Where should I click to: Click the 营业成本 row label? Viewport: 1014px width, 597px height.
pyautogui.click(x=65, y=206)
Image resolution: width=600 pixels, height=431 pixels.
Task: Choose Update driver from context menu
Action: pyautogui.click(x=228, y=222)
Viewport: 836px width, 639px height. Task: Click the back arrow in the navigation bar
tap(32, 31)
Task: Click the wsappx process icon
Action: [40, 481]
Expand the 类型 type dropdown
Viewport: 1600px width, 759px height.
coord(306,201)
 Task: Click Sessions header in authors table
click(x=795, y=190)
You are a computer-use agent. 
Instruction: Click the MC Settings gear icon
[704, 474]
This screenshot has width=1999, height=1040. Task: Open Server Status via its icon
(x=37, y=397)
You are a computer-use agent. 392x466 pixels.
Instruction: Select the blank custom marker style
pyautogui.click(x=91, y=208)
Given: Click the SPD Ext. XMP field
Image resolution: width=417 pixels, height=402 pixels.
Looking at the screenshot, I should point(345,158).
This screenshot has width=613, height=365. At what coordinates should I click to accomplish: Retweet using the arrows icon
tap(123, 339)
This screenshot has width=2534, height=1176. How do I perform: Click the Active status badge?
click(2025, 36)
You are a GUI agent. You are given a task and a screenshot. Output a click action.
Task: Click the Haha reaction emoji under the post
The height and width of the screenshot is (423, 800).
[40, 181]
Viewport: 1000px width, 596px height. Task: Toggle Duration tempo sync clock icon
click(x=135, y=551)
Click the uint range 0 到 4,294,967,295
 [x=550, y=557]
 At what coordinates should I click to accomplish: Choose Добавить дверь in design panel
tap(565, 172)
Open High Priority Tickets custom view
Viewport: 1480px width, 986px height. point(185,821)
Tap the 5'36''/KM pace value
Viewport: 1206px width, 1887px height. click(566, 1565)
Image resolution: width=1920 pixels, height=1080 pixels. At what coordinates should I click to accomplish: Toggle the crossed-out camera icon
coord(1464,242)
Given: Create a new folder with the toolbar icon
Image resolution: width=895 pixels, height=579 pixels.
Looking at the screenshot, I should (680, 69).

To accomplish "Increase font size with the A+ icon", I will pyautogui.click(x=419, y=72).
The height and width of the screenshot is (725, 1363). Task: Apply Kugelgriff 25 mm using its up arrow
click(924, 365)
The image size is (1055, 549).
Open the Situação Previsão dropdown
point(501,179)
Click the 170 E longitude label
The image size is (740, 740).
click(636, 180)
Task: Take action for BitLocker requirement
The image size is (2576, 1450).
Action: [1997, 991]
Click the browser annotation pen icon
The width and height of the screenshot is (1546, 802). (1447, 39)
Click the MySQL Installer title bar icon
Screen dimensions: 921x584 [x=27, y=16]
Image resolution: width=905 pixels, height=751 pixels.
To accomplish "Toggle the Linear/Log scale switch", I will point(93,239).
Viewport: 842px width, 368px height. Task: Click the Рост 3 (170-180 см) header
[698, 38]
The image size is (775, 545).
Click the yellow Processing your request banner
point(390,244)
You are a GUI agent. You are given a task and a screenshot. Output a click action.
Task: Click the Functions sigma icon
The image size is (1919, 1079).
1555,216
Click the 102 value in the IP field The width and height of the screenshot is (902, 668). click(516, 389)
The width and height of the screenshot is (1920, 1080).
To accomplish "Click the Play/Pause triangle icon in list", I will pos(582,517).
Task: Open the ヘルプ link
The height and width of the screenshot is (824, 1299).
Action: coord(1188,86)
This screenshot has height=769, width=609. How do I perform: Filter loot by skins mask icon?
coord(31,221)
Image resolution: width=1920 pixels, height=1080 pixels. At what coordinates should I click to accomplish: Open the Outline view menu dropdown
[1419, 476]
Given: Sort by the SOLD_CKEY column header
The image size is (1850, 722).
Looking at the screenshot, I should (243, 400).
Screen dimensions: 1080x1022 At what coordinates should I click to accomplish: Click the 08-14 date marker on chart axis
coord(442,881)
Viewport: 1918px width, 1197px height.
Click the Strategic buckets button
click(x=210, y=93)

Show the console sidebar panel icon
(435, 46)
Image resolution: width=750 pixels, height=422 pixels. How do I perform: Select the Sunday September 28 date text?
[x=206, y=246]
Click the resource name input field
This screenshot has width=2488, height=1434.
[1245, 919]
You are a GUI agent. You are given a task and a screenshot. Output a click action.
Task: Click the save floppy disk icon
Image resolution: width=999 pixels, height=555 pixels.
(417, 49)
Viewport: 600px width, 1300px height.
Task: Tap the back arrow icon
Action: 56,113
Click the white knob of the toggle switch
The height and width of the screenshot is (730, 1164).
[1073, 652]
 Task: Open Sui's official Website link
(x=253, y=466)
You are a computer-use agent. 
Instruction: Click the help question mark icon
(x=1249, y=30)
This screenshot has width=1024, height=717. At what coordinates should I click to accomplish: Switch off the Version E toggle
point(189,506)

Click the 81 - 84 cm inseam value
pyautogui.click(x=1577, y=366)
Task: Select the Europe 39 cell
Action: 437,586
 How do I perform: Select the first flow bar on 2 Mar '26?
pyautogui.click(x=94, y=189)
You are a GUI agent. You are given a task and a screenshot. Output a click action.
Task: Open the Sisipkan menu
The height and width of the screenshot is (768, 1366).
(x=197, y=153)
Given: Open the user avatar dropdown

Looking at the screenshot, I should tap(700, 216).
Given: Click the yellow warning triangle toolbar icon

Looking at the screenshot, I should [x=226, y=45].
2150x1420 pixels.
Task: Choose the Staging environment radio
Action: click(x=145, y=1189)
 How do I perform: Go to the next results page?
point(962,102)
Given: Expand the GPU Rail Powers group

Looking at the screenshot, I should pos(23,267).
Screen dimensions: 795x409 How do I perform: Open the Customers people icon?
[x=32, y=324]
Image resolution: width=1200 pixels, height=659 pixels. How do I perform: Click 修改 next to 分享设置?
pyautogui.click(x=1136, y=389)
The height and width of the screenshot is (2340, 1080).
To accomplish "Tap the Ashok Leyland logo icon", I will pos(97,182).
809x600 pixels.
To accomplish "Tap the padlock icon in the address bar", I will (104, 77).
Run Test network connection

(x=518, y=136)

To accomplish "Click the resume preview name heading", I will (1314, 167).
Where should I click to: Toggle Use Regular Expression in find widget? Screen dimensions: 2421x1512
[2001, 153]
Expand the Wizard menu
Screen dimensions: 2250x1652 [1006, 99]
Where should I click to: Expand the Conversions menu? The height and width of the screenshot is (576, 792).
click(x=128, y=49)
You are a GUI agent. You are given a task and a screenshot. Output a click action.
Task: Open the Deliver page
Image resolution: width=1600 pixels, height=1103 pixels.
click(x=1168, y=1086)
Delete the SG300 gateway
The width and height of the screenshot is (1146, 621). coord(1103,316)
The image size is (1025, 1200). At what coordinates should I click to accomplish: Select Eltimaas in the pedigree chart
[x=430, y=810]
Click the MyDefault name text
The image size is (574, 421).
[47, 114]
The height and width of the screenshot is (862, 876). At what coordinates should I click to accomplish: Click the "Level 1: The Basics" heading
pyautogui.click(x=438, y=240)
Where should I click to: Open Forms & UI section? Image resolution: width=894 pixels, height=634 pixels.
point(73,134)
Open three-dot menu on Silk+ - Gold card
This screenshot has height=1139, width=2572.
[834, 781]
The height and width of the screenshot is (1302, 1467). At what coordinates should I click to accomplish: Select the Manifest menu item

Work required: Can you turn every line of the records above into a numbered list, leaving out any blank lines?

Exercise output:
1. Where should I click to: Click the 营业成本 row label? Viewport: 1014px width, 597px height.
2. pyautogui.click(x=65, y=206)
3. Image resolution: width=600 pixels, height=431 pixels.
4. Task: Choose Update driver from context menu
5. Action: pyautogui.click(x=228, y=222)
6. Viewport: 836px width, 639px height. Task: Click the back arrow in the navigation bar
7. tap(32, 31)
8. Task: Click the wsappx process icon
9. Action: [40, 481]
10. Expand the 类型 type dropdown
11. Viewport: 1600px width, 759px height.
12. coord(306,201)
13.  Task: Click Sessions header in authors table
14. click(x=795, y=190)
15. You are a computer-use agent. 
16. Instruction: Click the MC Settings gear icon
17. [704, 474]
18. This screenshot has width=1999, height=1040. Task: Open Server Status via its icon
19. (x=37, y=397)
20. You are a computer-use agent. 392x466 pixels.
21. Instruction: Select the blank custom marker style
22. pyautogui.click(x=91, y=208)
23. Given: Click the SPD Ext. XMP field
24. Image resolution: width=417 pixels, height=402 pixels.
25. Looking at the screenshot, I should point(345,158).
26. This screenshot has width=613, height=365. At what coordinates should I click to accomplish: Retweet using the arrows icon
27. tap(123, 339)
28. This screenshot has width=2534, height=1176. How do I perform: Click the Active status badge?
29. click(2025, 36)
30. You are a GUI agent. You are given a task and a screenshot. Output a click action.
31. Task: Click the Haha reaction emoji under the post
32. The height and width of the screenshot is (423, 800).
33. [40, 181]
34. Viewport: 1000px width, 596px height. Task: Toggle Duration tempo sync clock icon
35. click(x=135, y=551)
36. Click the uint range 0 到 4,294,967,295
37.  [x=550, y=557]
38.  At what coordinates should I click to accomplish: Choose Добавить дверь in design panel
39. tap(565, 172)
40. Open High Priority Tickets custom view
41. Viewport: 1480px width, 986px height. point(185,821)
42. Tap the 5'36''/KM pace value
43. Viewport: 1206px width, 1887px height. click(566, 1565)
44. Image resolution: width=1920 pixels, height=1080 pixels. At what coordinates should I click to accomplish: Toggle the crossed-out camera icon
45. coord(1464,242)
46. Given: Create a new folder with the toolbar icon
47. Image resolution: width=895 pixels, height=579 pixels.
48. Looking at the screenshot, I should (680, 69).
49. To accomplish "Increase font size with the A+ icon", I will pyautogui.click(x=419, y=72).
50. The height and width of the screenshot is (725, 1363). Task: Apply Kugelgriff 25 mm using its up arrow
51. click(924, 365)
52. The image size is (1055, 549).
53. Open the Situação Previsão dropdown
54. point(501,179)
55. Click the 170 E longitude label
56. The image size is (740, 740).
57. click(636, 180)
58. Task: Take action for BitLocker requirement
59. The image size is (2576, 1450).
60. Action: [1997, 991]
61. Click the browser annotation pen icon
62. The width and height of the screenshot is (1546, 802). (1447, 39)
63. Click the MySQL Installer title bar icon
64. Screen dimensions: 921x584 [x=27, y=16]
65. Image resolution: width=905 pixels, height=751 pixels.
66. To accomplish "Toggle the Linear/Log scale switch", I will point(93,239).
67. Viewport: 842px width, 368px height. Task: Click the Рост 3 (170-180 см) header
68. [698, 38]
69. The image size is (775, 545).
70. Click the yellow Processing your request banner
71. point(390,244)
72. You are a GUI agent. You are given a task and a screenshot. Output a click action.
73. Task: Click the Functions sigma icon
74. The image size is (1919, 1079).
75. 1555,216
76. Click the 102 value in the IP field The width and height of the screenshot is (902, 668). click(516, 389)
77. The width and height of the screenshot is (1920, 1080).
78. To accomplish "Click the Play/Pause triangle icon in list", I will pos(582,517).
79. Task: Open the ヘルプ link
80. The height and width of the screenshot is (824, 1299).
81. Action: coord(1188,86)
82. This screenshot has height=769, width=609. How do I perform: Filter loot by skins mask icon?
83. coord(31,221)
84. Image resolution: width=1920 pixels, height=1080 pixels. At what coordinates should I click to accomplish: Open the Outline view menu dropdown
85. [1419, 476]
86. Given: Sort by the SOLD_CKEY column header
87. The image size is (1850, 722).
88. Looking at the screenshot, I should (243, 400).
89. Screen dimensions: 1080x1022 At what coordinates should I click to accomplish: Click the 08-14 date marker on chart axis
90. coord(442,881)
91. Viewport: 1918px width, 1197px height.
92. Click the Strategic buckets button
93. click(x=210, y=93)
94. Show the console sidebar panel icon
95. (435, 46)
96. Image resolution: width=750 pixels, height=422 pixels. How do I perform: Select the Sunday September 28 date text?
97. [x=206, y=246]
98. Click the resource name input field
99. This screenshot has width=2488, height=1434.
100. [1245, 919]
101. You are a GUI agent. You are given a task and a screenshot. Output a click action.
102. Task: Click the save floppy disk icon
103. Image resolution: width=999 pixels, height=555 pixels.
104. (417, 49)
105. Viewport: 600px width, 1300px height.
106. Task: Tap the back arrow icon
107. Action: 56,113
108. Click the white knob of the toggle switch
109. The height and width of the screenshot is (730, 1164).
110. [1073, 652]
111.  Task: Open Sui's official Website link
112. (x=253, y=466)
113. You are a computer-use agent. 
114. Instruction: Click the help question mark icon
115. (x=1249, y=30)
116. This screenshot has width=1024, height=717. At what coordinates should I click to accomplish: Switch off the Version E toggle
117. point(189,506)
118. Click the 81 - 84 cm inseam value
119. pyautogui.click(x=1577, y=366)
120. Task: Select the Europe 39 cell
121. Action: 437,586
122.  How do I perform: Select the first flow bar on 2 Mar '26?
123. pyautogui.click(x=94, y=189)
124. You are a GUI agent. You are given a task and a screenshot. Output a click action.
125. Task: Open the Sisipkan menu
126. The height and width of the screenshot is (768, 1366).
127. (x=197, y=153)
128. Given: Open the user avatar dropdown
129. Looking at the screenshot, I should tap(700, 216).
130. Given: Click the yellow warning triangle toolbar icon
131. Looking at the screenshot, I should [x=226, y=45].
132. 2150x1420 pixels.
133. Task: Choose the Staging environment radio
134. Action: click(x=145, y=1189)
135.  How do I perform: Go to the next results page?
136. point(962,102)
137. Given: Expand the GPU Rail Powers group
138. Looking at the screenshot, I should pos(23,267).
139. Screen dimensions: 795x409 How do I perform: Open the Customers people icon?
140. [x=32, y=324]
141. Image resolution: width=1200 pixels, height=659 pixels. How do I perform: Click 修改 next to 分享设置?
142. pyautogui.click(x=1136, y=389)
143. The height and width of the screenshot is (2340, 1080).
144. To accomplish "Tap the Ashok Leyland logo icon", I will pos(97,182).
145. 809x600 pixels.
146. To accomplish "Tap the padlock icon in the address bar", I will (104, 77).
147. Run Test network connection
148. (x=518, y=136)
149. To accomplish "Click the resume preview name heading", I will (1314, 167).
150. Where should I click to: Toggle Use Regular Expression in find widget? Screen dimensions: 2421x1512
151. [2001, 153]
152. Expand the Wizard menu
153. Screen dimensions: 2250x1652 [1006, 99]
154. Where should I click to: Expand the Conversions menu? The height and width of the screenshot is (576, 792).
155. click(x=128, y=49)
156. You are a GUI agent. You are given a task and a screenshot. Output a click action.
157. Task: Open the Deliver page
158. Image resolution: width=1600 pixels, height=1103 pixels.
159. click(x=1168, y=1086)
160. Delete the SG300 gateway
161. The width and height of the screenshot is (1146, 621). coord(1103,316)
162. The image size is (1025, 1200). At what coordinates should I click to accomplish: Select Eltimaas in the pedigree chart
163. [x=430, y=810]
164. Click the MyDefault name text
165. The image size is (574, 421).
166. [47, 114]
167. The height and width of the screenshot is (862, 876). At what coordinates should I click to accomplish: Click the "Level 1: The Basics" heading
168. pyautogui.click(x=438, y=240)
169. Where should I click to: Open Forms & UI section? Image resolution: width=894 pixels, height=634 pixels.
170. point(73,134)
171. Open three-dot menu on Silk+ - Gold card
172. This screenshot has height=1139, width=2572.
173. [834, 781]
174. The height and width of the screenshot is (1302, 1467). At what coordinates should I click to accomplish: Select the Manifest menu item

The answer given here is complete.